**DATASET**
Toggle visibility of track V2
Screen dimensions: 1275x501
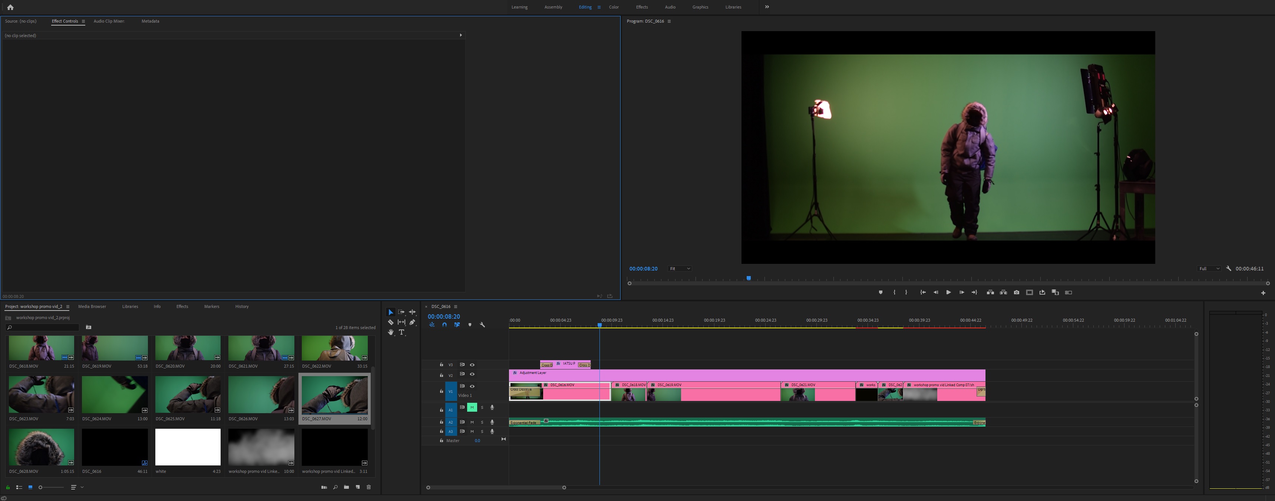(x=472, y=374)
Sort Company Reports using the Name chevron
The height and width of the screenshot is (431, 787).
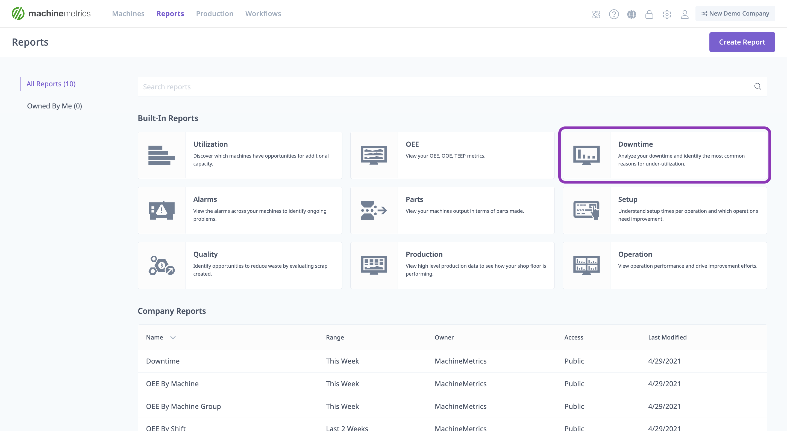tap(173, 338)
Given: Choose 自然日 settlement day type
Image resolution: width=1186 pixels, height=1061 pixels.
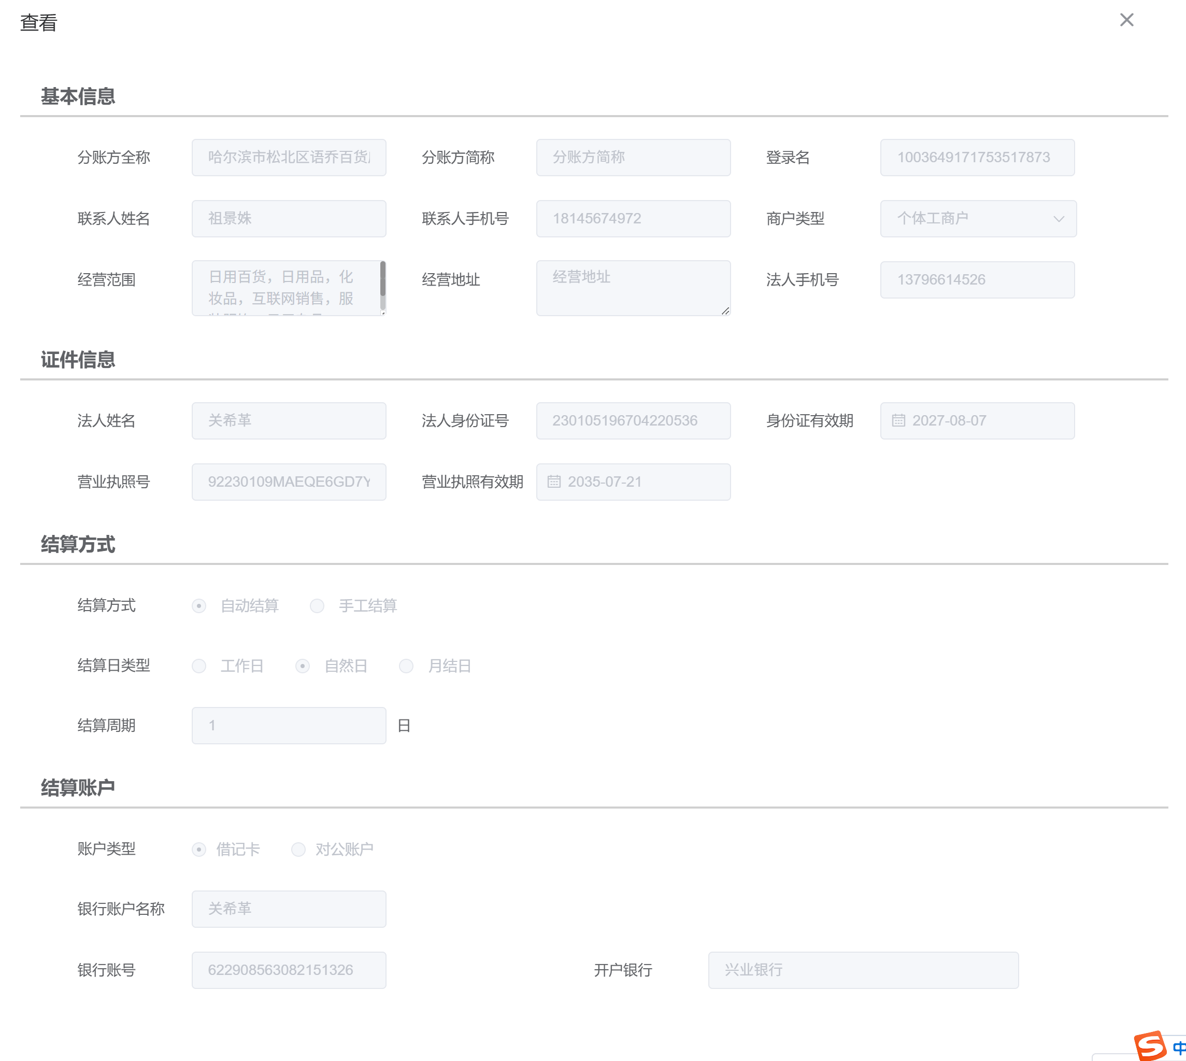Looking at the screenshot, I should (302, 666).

**EXERCISE DESCRIPTION**
From the first line to the last, set down the records above exactly and skip the pictures.

**YOUR SOLUTION**
Toggle visibility of track V2
Screen dimensions: 1275x501
(x=472, y=374)
Sort Company Reports using the Name chevron
The height and width of the screenshot is (431, 787).
tap(173, 338)
Given: Choose 自然日 settlement day type
Image resolution: width=1186 pixels, height=1061 pixels.
Looking at the screenshot, I should (302, 666).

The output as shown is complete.